### What is being asked
Go over the records and count each line that has the string "menu". Give the number and nothing else.

Data records

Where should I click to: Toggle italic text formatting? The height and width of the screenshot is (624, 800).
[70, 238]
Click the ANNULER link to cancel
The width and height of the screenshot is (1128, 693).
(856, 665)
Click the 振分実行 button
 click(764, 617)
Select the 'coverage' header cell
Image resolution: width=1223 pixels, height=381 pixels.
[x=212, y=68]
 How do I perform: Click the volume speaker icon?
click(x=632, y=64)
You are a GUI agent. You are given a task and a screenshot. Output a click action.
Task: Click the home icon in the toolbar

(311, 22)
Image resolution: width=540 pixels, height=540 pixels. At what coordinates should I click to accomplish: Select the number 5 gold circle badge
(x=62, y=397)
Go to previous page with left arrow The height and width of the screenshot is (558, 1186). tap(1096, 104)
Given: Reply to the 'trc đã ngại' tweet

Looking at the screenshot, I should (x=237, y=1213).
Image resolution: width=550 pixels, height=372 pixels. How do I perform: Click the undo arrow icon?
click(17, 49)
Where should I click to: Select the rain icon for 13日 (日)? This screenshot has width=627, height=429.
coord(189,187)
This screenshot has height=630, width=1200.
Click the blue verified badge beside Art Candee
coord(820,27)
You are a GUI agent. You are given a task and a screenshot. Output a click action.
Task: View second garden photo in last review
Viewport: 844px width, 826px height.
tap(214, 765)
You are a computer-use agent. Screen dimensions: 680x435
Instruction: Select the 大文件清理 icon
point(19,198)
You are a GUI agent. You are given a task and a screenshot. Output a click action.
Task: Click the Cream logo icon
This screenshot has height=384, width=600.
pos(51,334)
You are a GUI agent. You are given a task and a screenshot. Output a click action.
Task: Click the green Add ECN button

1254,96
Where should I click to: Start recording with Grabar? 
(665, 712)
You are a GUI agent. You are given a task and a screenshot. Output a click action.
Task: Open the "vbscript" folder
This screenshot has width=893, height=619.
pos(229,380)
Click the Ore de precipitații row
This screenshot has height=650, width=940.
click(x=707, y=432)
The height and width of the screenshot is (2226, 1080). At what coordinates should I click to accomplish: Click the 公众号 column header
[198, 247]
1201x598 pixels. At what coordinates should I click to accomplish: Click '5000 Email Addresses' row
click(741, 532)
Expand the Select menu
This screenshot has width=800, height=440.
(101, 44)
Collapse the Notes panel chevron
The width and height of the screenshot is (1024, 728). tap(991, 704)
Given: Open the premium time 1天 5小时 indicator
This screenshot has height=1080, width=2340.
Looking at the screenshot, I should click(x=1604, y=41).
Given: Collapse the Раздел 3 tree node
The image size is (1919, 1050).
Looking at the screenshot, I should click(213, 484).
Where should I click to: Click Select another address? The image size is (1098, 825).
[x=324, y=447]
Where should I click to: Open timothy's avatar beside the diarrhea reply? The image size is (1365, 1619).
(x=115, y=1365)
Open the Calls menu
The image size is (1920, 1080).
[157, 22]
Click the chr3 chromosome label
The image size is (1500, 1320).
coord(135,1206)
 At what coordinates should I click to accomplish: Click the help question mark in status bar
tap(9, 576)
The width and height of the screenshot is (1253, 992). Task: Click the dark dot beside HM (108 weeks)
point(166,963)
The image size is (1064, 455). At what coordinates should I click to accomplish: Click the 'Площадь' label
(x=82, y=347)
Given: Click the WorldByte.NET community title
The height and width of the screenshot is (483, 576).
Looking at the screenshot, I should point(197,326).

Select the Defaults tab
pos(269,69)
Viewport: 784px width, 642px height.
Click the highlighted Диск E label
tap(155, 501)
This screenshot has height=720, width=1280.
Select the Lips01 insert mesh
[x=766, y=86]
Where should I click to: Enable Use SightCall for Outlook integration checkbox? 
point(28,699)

### Exercise output
2